We assume you may be nervous at the idea of entering the “counseling about divorce” arena.

By the end of this article, we hope you’ll see how you can have BOTH a “marriage preserver” brand AND offer Discernment Counseling, without contradiction felt by your referral network and web visitors.

To state the obvious, if someone is leaning out of the marriage, and but are fully committed to doing heavy marital work, that is wonderful. You may be attracting these couples now, which feels good and rewarding because it is!

Those couples are not Discernment Counseling cases. They are couples therapy cases because the person pondering divorce still has serious energy to commit to couples therapy.

You have possibly made a reputation for yourself as the rescuer of these downtrodden marriages.

What we’re adding to the field is a big gap between these motivated leaning-out spouses (they are often discouraged but want to avoid divorce) and leaning-out spouses who have little no motivation and hope that couples therapy could make their marriage a good place to live in.

These leaning-out spouses (more often women but men as well) are at their wits end with their spouse and the marriage. Many have already tried marriage counseling and found it unhelpful (or worse).  Retrying couples therapy seems like a futile waste of time, energy and money.

They are barely hanging on, wondering how much they have left in their emotional tank, with a spouse who isn’t making the changes they may have promised.

These couples, in other words, aren’t showing up to your office for couples therapy.

The leaning-out spouse won’t buy your optimistic, marriage-saving reputation – or anyone else’s – because they have a strong narrative about why their marriage is doomed.

Let's pause for a minute.

Why would they be attracted to Discernment Counseling if they are so down about their marriage?

There is another under-discussed gap in our field between a person set on divorce, waiting out logistics to start divorce proceedings, and the person who still has nagging doubts.  

The doubt part is where they keep spinning. They’re clear, usually, on their unhappiness in the marriage.  But they hesitate on whether the permanent decision of divorce is the right option, given the consequences to everyone involved.  They have a bit of hope left (even if it’s just 5%), but not enough to motivate them do the hard work of couples therapy.  Meanwhile, the leaning-in spouse, who is eager to get help, may be getting more desperate, further compounding the stress in the relationship.

This is where Discernment Counseling comes in.

It offers a holding environment to learn about what has happened to the marriage and to consider options and next steps. The leaning-out spouse is not pressured to work on the marriage, and the leaning-in spouse is not pressured to accept divorce as inevitable.

With thousands of couples served across many hundreds of our therapists, it’s clear this is a beacon of hope service. It is the “rest stop” idea where you don’t have to know what you want.

**EXERCISE INSTRUCTIONS:**
Copy the passage on Discernment Counseling word for word, from "They are barely" up to and including "may have promised.".

**Data extracted from a collection:**

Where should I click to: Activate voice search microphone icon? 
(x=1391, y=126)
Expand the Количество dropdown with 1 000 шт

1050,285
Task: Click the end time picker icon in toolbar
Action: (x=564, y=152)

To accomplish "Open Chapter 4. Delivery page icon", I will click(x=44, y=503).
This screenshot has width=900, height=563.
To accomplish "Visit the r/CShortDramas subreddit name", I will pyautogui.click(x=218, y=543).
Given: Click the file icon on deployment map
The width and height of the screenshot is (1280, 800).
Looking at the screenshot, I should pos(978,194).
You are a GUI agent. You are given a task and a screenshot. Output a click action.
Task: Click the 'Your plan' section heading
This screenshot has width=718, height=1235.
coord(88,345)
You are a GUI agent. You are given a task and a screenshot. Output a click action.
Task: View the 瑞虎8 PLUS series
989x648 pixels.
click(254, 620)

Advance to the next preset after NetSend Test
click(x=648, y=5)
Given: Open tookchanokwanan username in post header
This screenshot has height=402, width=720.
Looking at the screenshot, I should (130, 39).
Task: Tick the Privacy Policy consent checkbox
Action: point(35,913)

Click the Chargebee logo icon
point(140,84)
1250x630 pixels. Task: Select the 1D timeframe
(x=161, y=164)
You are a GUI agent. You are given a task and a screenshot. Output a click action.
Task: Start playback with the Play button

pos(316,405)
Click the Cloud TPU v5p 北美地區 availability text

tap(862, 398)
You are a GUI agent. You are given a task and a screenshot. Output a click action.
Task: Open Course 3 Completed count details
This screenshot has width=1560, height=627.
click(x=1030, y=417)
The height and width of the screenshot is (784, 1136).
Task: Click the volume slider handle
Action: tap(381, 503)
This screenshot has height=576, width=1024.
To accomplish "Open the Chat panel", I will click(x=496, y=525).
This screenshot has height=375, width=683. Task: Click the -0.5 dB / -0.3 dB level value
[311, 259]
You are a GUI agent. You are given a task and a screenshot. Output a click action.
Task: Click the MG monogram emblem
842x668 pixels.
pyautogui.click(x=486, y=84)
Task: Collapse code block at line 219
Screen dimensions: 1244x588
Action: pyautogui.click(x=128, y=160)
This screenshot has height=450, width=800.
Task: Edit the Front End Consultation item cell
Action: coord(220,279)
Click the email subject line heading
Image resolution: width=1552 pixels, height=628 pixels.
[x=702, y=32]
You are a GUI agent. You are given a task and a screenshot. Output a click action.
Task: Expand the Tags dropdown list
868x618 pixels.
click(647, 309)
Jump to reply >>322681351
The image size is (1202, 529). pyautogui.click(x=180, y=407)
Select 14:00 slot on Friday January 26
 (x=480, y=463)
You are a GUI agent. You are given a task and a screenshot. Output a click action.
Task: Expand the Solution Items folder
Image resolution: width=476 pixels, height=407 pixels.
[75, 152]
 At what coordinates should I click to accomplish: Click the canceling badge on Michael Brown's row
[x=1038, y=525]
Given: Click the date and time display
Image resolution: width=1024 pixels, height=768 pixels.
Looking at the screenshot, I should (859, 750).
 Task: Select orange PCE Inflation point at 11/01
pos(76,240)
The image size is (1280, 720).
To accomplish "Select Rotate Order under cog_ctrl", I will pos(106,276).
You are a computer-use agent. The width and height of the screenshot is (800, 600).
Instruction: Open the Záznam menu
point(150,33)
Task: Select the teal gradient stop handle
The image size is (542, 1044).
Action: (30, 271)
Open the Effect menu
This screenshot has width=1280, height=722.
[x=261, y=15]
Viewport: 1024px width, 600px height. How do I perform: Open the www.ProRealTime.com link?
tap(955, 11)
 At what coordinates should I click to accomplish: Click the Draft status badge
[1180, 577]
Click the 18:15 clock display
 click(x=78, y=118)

**ANSWER SPACE:**
They are barely hanging on, wondering how much they have left in their emotional tank, with a spouse who isn’t making the changes they may have promised.